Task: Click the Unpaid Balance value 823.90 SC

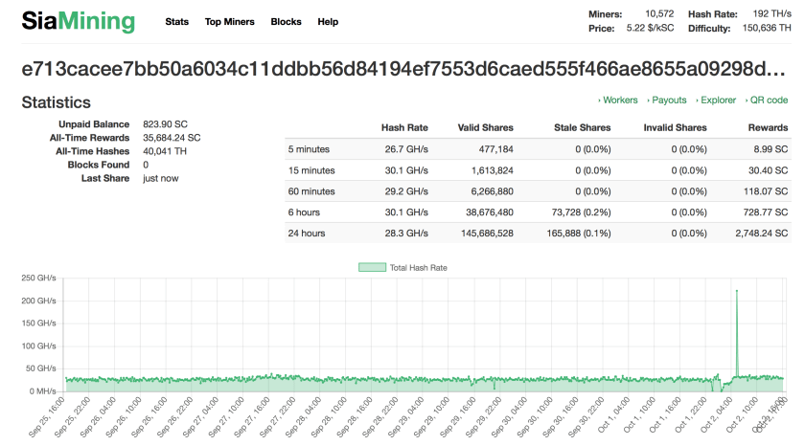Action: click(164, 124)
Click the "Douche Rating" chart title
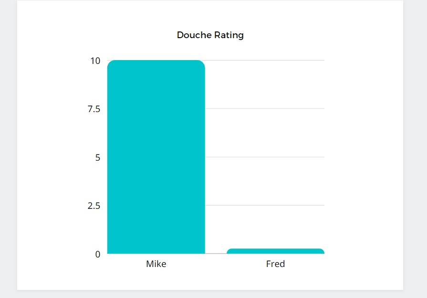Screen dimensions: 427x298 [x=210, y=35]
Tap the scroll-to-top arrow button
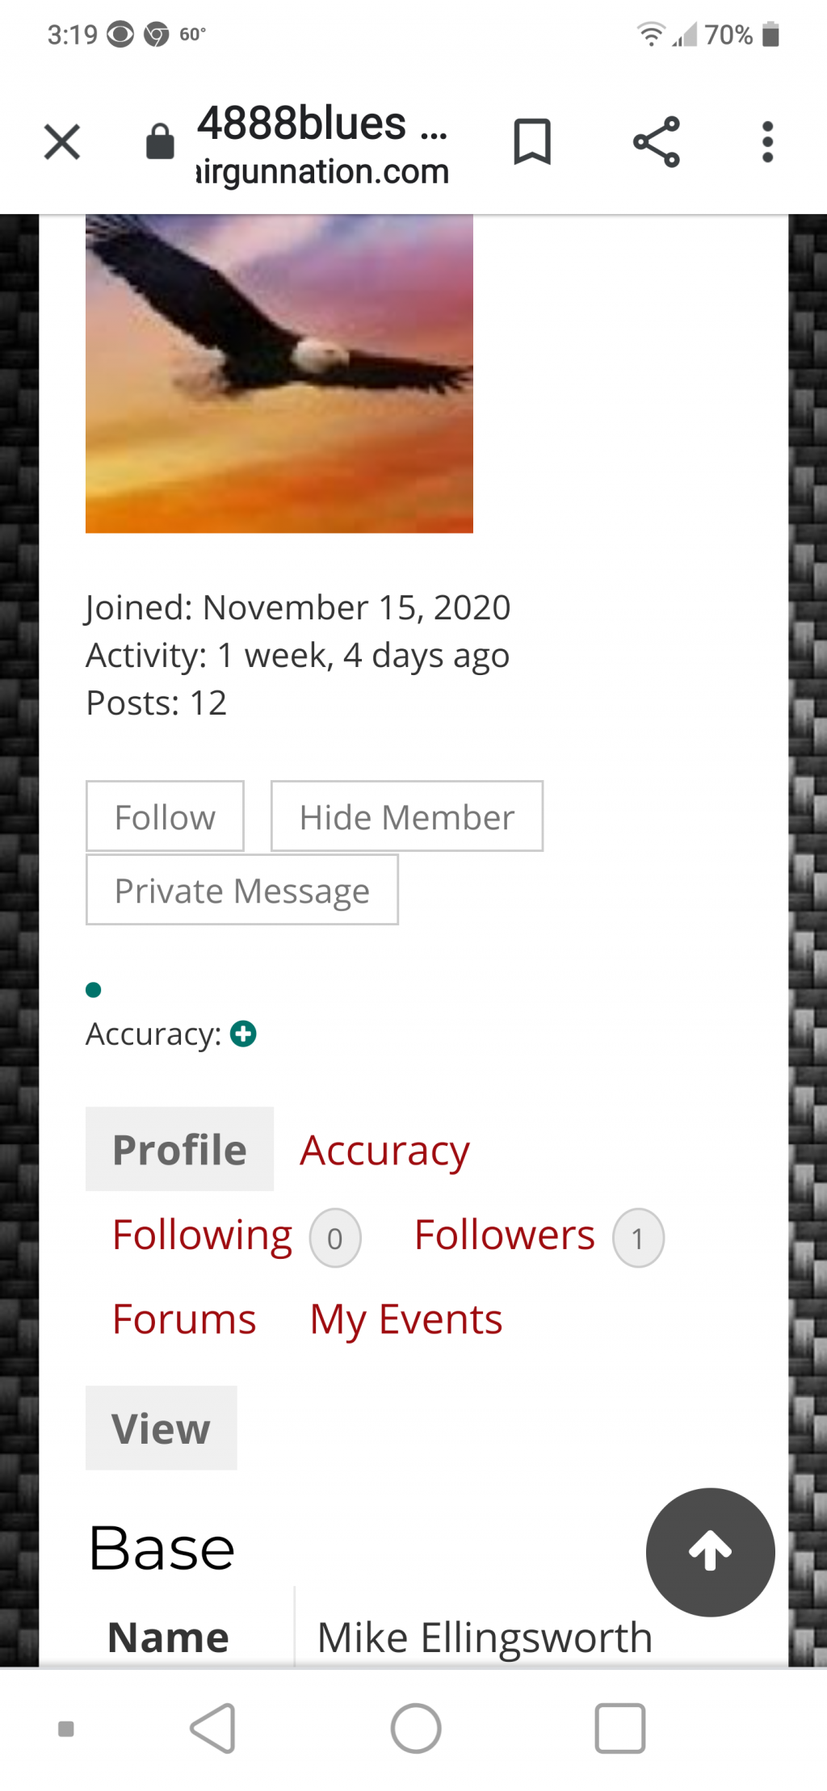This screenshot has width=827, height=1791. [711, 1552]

.....

▶ **EXERCISE DIRECTIONS**: Render the text lines of the data above as a JSON list of strings, one string per line, skipping blank lines and omitting the pictures.

▶ **THE COMPLETED TASK**:
[
  "Task: Click the Unpaid Balance value 823.90 SC",
  "Action: click(164, 124)",
  "Click the \"Douche Rating\" chart title",
  "Screen dimensions: 427x298 [x=210, y=35]",
  "Tap the scroll-to-top arrow button",
  "This screenshot has width=827, height=1791. [711, 1552]"
]